### Exercise objective
Render the data from the line containing "The width and" through the end of the data as a two-column CSV with the headers "instruction" and "target", one row per entry, each value in a single quoted field with line breaks replaced by spaces. Omit the pictures.

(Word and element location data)
-- start --

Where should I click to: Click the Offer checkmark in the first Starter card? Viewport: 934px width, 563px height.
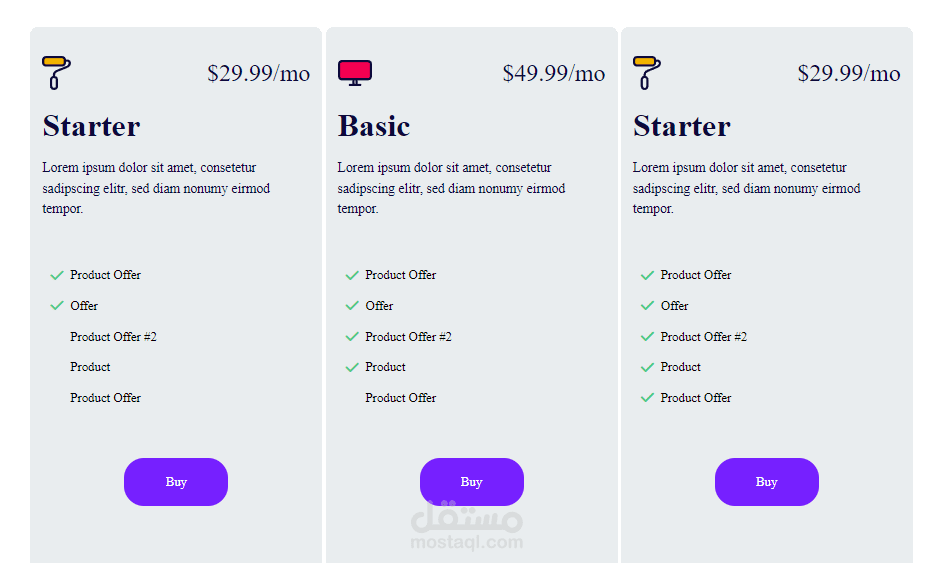[57, 306]
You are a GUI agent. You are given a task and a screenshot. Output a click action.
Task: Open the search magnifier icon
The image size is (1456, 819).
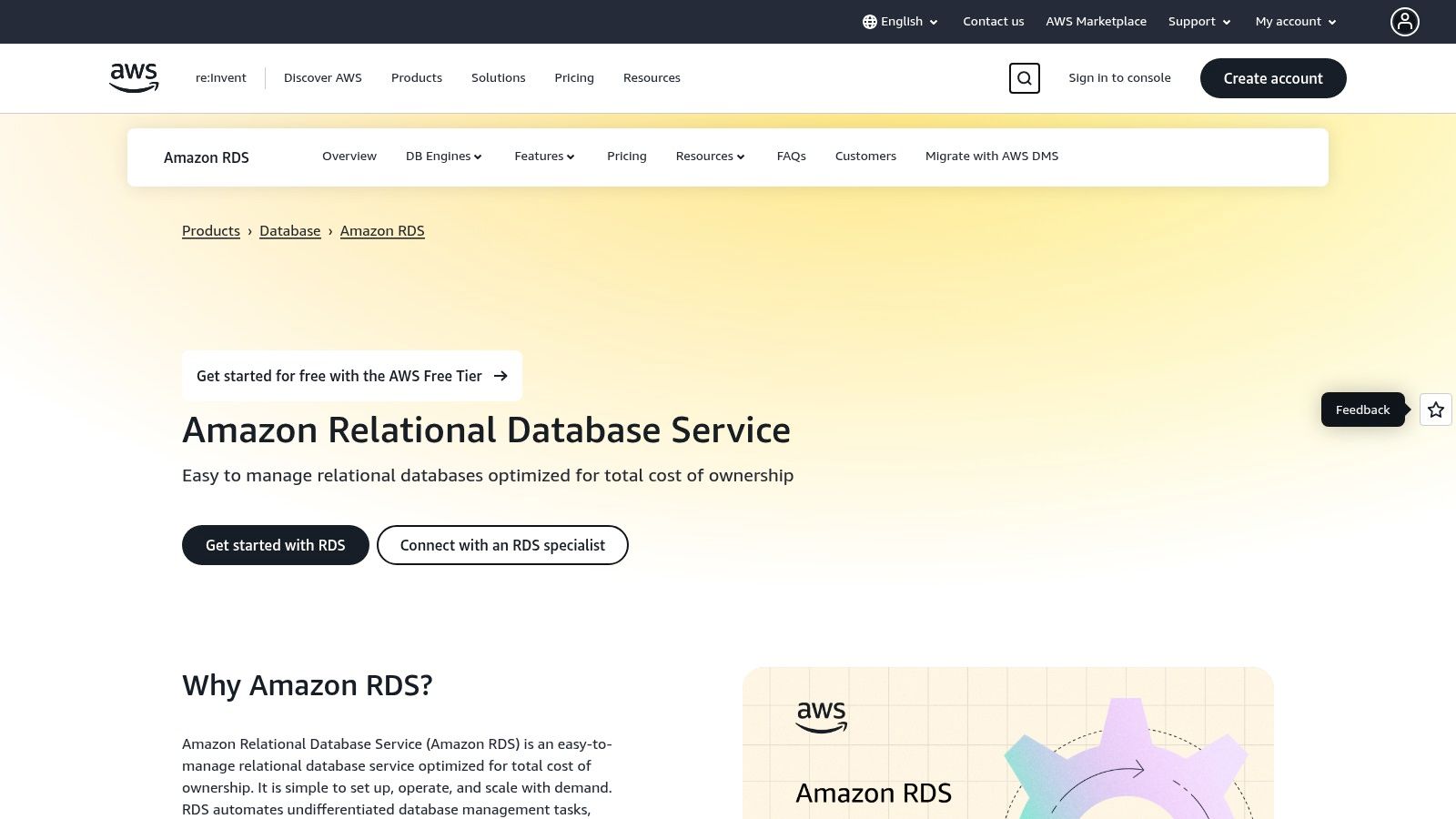coord(1024,78)
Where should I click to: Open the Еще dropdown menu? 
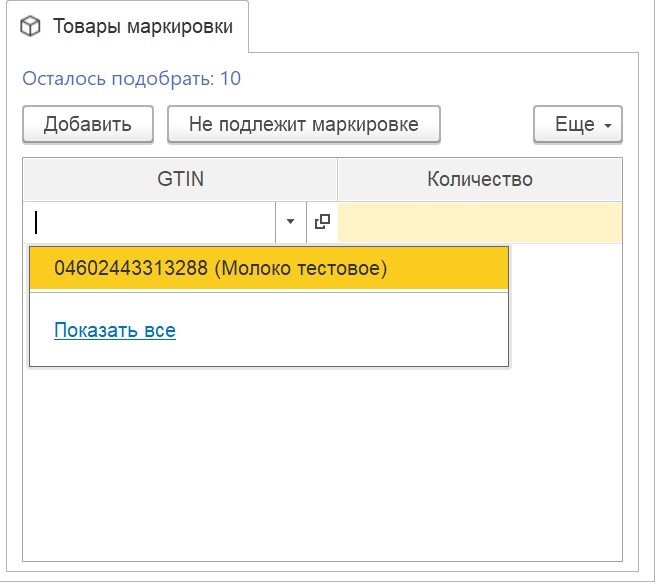(x=578, y=124)
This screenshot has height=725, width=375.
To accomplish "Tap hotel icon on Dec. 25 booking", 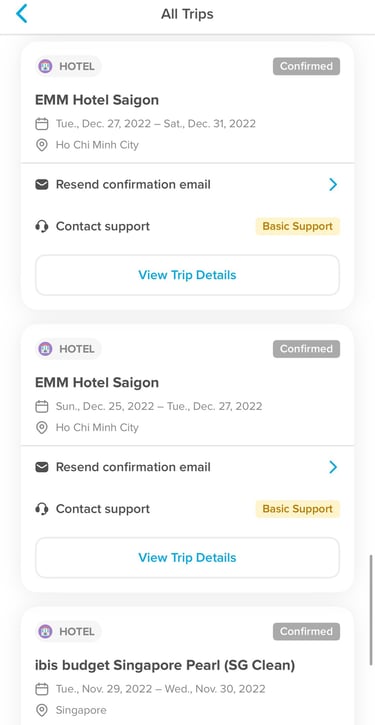I will [45, 349].
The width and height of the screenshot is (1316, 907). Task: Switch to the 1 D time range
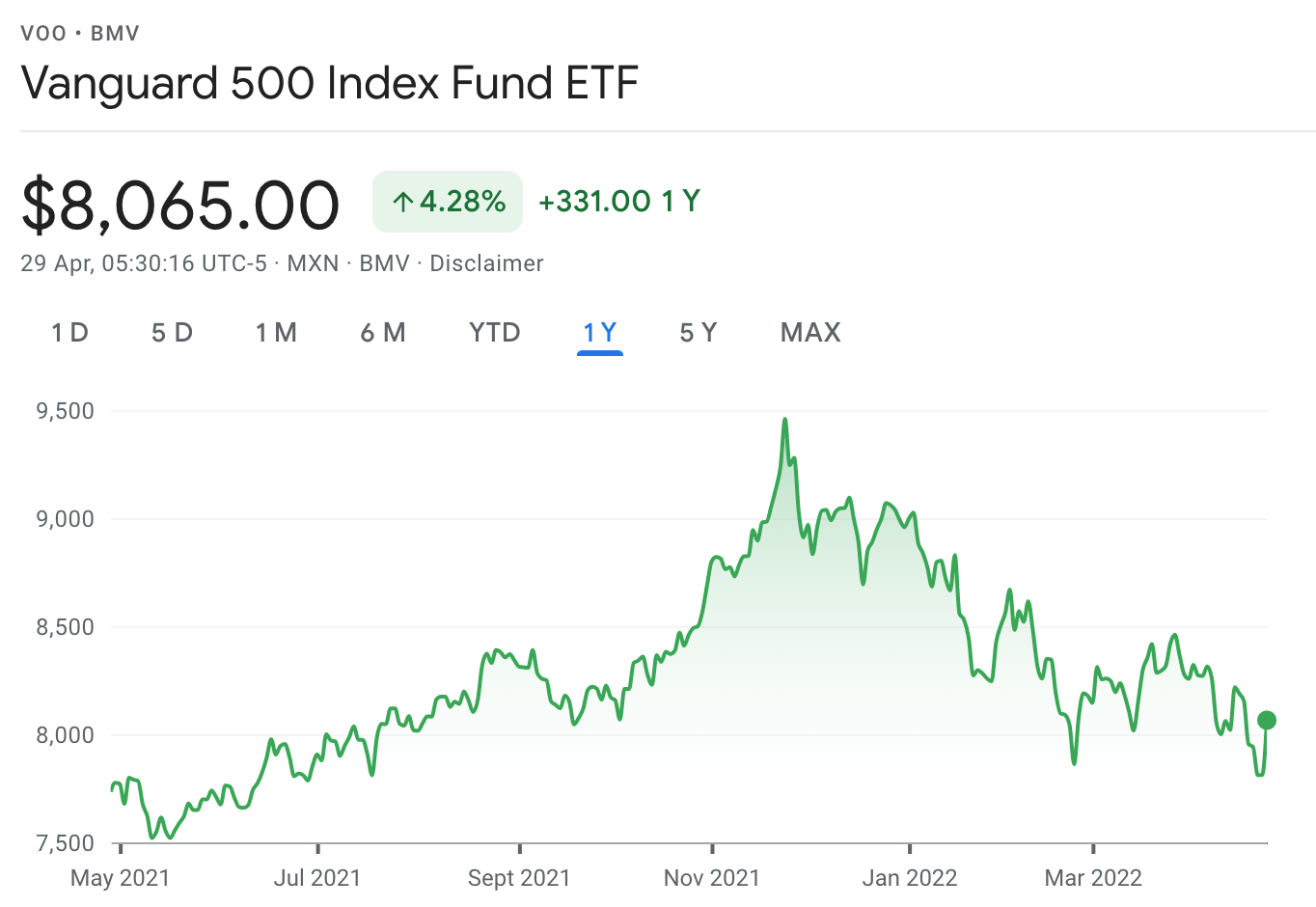pos(69,332)
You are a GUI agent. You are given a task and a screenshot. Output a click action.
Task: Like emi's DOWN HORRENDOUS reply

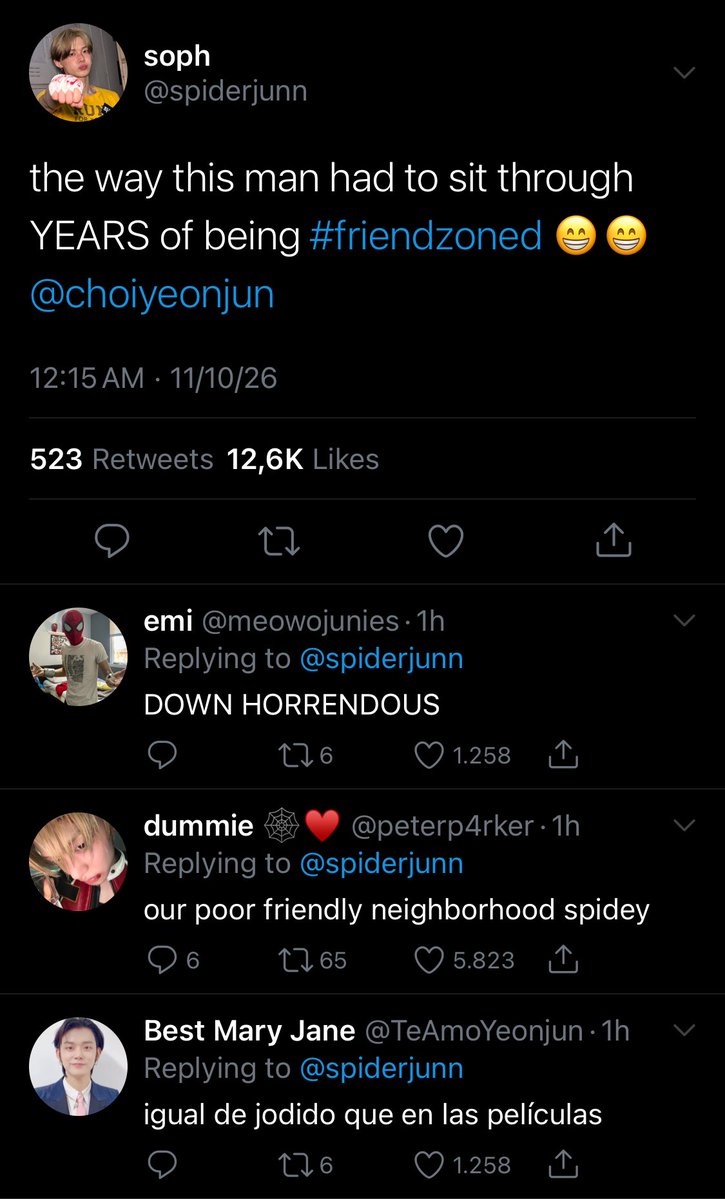[x=428, y=755]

-- end --

### Written reply
instruction,target
"The width and height of the screenshot is (1316, 907). Task: Switch to the 1 D time range","pos(69,332)"
"You are a GUI agent. You are given a task and a screenshot. Output a click action. Task: Like emi's DOWN HORRENDOUS reply","[x=428, y=755]"